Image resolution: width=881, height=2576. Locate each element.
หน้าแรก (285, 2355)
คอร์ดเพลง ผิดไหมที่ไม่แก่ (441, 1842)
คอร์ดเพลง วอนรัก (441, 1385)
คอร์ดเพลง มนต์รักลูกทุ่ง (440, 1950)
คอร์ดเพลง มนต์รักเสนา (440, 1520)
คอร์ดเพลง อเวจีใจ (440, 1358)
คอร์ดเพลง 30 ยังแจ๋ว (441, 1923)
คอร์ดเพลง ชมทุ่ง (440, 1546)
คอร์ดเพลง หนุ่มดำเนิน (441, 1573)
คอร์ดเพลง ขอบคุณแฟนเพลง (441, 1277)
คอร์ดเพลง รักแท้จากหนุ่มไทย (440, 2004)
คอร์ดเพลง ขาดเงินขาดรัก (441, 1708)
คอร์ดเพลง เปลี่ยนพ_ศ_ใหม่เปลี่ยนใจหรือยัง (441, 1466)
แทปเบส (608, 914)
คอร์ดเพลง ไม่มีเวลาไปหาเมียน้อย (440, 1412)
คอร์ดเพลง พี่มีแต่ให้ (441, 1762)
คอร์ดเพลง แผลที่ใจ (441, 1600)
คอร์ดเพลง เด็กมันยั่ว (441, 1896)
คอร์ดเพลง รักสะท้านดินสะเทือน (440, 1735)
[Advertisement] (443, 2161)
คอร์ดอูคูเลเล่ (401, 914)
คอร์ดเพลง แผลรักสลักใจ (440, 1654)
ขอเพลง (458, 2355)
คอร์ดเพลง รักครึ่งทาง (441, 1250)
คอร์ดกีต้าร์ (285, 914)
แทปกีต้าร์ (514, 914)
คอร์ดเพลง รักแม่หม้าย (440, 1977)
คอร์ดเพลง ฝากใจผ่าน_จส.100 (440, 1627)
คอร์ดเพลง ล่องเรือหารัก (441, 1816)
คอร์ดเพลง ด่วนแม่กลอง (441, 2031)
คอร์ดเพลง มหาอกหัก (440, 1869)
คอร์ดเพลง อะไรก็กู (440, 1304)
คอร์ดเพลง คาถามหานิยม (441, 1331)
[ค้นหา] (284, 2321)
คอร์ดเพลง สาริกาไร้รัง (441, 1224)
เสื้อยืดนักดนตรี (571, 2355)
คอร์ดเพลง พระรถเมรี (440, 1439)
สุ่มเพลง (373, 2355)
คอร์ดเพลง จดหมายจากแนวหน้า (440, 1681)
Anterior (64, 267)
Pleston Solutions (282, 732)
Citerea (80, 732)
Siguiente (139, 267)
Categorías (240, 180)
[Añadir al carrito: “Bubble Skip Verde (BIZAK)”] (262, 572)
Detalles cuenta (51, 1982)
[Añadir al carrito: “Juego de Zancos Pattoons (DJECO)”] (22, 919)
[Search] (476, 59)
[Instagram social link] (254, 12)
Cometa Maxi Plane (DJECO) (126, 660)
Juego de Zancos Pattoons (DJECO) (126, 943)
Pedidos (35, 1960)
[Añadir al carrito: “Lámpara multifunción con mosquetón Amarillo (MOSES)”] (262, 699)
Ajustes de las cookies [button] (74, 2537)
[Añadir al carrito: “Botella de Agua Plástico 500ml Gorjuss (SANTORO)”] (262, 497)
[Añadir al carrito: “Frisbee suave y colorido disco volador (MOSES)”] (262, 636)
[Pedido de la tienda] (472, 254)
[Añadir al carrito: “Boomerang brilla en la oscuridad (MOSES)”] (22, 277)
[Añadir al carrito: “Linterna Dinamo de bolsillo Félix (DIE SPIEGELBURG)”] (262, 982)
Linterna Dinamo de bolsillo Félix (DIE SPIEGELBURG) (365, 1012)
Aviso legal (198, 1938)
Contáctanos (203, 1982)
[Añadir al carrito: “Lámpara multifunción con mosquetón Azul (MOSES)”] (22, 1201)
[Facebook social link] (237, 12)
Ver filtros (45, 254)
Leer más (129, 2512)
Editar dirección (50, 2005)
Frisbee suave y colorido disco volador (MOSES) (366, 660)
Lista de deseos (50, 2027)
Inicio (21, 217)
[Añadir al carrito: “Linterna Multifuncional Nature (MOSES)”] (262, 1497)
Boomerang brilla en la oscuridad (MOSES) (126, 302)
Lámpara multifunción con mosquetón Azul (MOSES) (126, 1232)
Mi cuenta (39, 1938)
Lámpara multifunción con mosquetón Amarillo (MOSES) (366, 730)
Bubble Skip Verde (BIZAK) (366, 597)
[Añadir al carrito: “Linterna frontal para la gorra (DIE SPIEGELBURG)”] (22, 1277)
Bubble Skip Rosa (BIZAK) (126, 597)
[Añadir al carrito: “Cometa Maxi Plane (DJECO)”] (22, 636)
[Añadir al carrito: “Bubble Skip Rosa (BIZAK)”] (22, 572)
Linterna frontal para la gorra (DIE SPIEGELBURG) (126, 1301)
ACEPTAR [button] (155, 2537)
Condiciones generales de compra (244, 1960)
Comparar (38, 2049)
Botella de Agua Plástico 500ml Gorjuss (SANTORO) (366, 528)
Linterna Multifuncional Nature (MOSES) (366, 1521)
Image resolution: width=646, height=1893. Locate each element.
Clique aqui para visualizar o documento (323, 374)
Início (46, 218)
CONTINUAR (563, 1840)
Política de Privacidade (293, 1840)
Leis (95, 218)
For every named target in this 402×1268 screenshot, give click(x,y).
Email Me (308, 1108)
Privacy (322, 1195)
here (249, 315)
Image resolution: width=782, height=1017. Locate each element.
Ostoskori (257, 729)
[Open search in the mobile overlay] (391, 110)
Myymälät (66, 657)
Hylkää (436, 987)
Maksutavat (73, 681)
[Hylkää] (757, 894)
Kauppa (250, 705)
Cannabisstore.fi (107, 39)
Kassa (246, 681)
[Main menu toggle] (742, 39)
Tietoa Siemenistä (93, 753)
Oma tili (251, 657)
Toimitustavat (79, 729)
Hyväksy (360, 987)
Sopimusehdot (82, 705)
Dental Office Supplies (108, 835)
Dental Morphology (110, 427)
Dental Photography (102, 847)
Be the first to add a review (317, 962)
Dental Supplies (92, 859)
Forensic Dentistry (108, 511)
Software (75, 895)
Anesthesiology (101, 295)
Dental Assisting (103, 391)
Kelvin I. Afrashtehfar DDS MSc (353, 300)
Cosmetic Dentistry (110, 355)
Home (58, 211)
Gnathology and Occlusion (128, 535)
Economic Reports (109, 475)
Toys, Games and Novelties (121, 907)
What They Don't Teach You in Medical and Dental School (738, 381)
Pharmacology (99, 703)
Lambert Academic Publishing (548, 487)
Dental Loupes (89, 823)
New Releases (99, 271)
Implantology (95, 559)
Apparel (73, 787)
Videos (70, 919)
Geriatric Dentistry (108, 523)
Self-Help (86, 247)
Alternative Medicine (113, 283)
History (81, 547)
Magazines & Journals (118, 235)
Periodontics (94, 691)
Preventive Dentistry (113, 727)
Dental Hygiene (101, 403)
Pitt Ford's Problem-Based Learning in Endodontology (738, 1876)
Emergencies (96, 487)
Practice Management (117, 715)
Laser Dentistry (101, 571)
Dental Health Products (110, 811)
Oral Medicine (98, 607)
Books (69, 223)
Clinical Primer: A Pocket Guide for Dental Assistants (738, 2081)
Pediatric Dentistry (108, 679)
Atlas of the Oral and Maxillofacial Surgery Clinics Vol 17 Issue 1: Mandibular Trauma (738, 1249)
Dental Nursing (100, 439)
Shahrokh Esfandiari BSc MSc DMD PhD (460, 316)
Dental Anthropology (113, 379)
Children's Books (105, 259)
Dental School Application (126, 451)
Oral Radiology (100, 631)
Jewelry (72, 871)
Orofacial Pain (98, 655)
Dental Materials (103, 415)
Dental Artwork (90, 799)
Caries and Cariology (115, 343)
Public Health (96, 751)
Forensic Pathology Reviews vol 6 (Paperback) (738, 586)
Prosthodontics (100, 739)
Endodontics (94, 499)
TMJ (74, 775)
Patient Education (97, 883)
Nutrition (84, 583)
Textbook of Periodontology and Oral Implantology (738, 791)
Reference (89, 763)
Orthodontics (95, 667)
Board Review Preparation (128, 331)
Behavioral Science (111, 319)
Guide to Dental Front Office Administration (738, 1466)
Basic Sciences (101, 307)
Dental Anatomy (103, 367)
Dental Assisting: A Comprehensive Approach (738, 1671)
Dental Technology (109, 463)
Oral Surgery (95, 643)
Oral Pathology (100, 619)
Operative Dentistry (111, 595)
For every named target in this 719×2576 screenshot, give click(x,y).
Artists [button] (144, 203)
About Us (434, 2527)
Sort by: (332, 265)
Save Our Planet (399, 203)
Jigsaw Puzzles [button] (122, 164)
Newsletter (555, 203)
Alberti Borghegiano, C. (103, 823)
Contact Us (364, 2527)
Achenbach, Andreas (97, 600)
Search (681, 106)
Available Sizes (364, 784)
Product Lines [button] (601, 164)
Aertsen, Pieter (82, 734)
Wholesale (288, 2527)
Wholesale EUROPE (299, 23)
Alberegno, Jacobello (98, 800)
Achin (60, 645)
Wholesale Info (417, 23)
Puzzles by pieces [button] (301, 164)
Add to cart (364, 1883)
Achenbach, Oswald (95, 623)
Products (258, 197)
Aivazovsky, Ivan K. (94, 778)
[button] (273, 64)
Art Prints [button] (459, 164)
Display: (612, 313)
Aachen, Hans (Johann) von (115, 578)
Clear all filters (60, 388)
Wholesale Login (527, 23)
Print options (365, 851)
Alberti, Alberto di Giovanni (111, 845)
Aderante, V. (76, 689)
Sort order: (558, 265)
************
* **GOAL**
Can you reproduce, word for word, the rows above starting at the row containing "Periodontics (94, 691)" and ending at the row containing "Shahrokh Esfandiari BSc", with both of those rows included?

* **EXERCISE SOLUTION**
Periodontics (94, 691)
Preventive Dentistry (113, 727)
Dental Hygiene (101, 403)
Pitt Ford's Problem-Based Learning in Endodontology (738, 1876)
Emergencies (96, 487)
Practice Management (117, 715)
Laser Dentistry (101, 571)
Dental Health Products (110, 811)
Oral Medicine (98, 607)
Books (69, 223)
Clinical Primer: A Pocket Guide for Dental Assistants (738, 2081)
Pediatric Dentistry (108, 679)
Atlas of the Oral and Maxillofacial Surgery Clinics Vol 17 Issue 1: Mandibular Trauma (738, 1249)
Dental Nursing (100, 439)
Shahrokh Esfandiari BSc MSc DMD PhD (460, 316)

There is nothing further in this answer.